I Built a Mini Vercel like Clone in Rust in One Day. Here's Every Mistake I Made.
What I Wanted at the End#
Before I started, I wrote down exactly what "done" looked like:
- Push a commit to GitHub
- A webhook fires, a build starts in isolation
- Build logs stream to the browser in real time
- When the build finishes, a preview URL like
abc12345-preview.localhostis live - Hit that URL and get my Next.js app — HTML, CSS, JavaScript, everything
No cheating. Real webhooks. Real builds. Real artifacts. Real preview URLs through a reverse proxy.
The Stack I Chose#
| Layer | Technology |
|---|---|
| API | Rust + Axum |
| Database | PostgreSQL + sqlx |
| Message queue | NATS JetStream |
| Artifact storage | MinIO (S3-compatible) |
| Reverse proxy | Traefik v3 |
| Build runtime | Docker-in-Docker |
| Serve runtime | node:22-alpine containers |
I chose Rust because I wanted to, and because the async story is genuinely good for SSE streaming. I chose NATS JetStream over something simpler because I wanted at-least-once delivery — if the build worker crashes mid-build, the job should not be lost.

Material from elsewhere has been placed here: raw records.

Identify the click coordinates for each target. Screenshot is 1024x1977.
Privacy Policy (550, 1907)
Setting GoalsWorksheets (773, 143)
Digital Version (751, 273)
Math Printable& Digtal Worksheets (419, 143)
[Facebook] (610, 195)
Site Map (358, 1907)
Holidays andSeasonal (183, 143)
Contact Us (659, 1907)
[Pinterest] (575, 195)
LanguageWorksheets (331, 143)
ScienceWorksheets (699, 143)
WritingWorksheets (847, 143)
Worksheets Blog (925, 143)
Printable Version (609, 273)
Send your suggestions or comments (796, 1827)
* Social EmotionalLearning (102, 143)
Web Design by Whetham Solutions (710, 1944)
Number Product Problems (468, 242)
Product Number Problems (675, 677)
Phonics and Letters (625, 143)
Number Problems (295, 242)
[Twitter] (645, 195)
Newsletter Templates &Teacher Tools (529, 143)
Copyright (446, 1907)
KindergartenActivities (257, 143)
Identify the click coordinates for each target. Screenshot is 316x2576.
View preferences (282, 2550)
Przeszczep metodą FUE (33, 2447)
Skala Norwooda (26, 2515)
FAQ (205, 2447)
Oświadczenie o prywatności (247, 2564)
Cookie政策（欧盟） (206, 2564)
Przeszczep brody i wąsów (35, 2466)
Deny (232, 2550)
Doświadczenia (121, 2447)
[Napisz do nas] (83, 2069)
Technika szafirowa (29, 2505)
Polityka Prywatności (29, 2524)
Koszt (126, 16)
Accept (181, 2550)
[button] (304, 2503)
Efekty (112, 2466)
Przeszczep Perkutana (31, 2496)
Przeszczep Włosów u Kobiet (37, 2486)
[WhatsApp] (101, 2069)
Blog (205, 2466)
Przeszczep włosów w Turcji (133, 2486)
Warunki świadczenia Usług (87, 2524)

Both decisions proved worth it.
The Architecture#
GitHub Webhook
│
▼
Axum API ──── publishes job ────► NATS JetStream
│ │
│ ▼
│ Build Worker
│ docker run node:22-alpine
│ git clone → npm install → next build
│ docker cp artifacts out
│ upload to MinIO
│ publish result to NATS
│ │
│◄─── state updates ──────────────┘
│
▼
Traefik (port 80)
*.localhost → API → serve_artifact()
├── Static file in MinIO? → stream it directly
└── SSR route? → spin up node container
proxy request to it
Two processes. One message queue between them. The API never touches the build. The worker never touches HTTP. Clean from the start.
9:42 PM — The First Commit#
01d4a17 Added Initial Project Scaffold and SQL File.
A main.rs with three lines and a 92-line SQL migration. The migration is the real work — it defines the shape of everything: users, projects, deployments, api_keys, env_vars.
I spent longer on the schema than I expected. Deployments need state (queued → building → uploading → ready → error), artifact_key for the MinIO path, build_log, build_started_at, build_finished_at. Getting this right upfront saves rewriting migrations later.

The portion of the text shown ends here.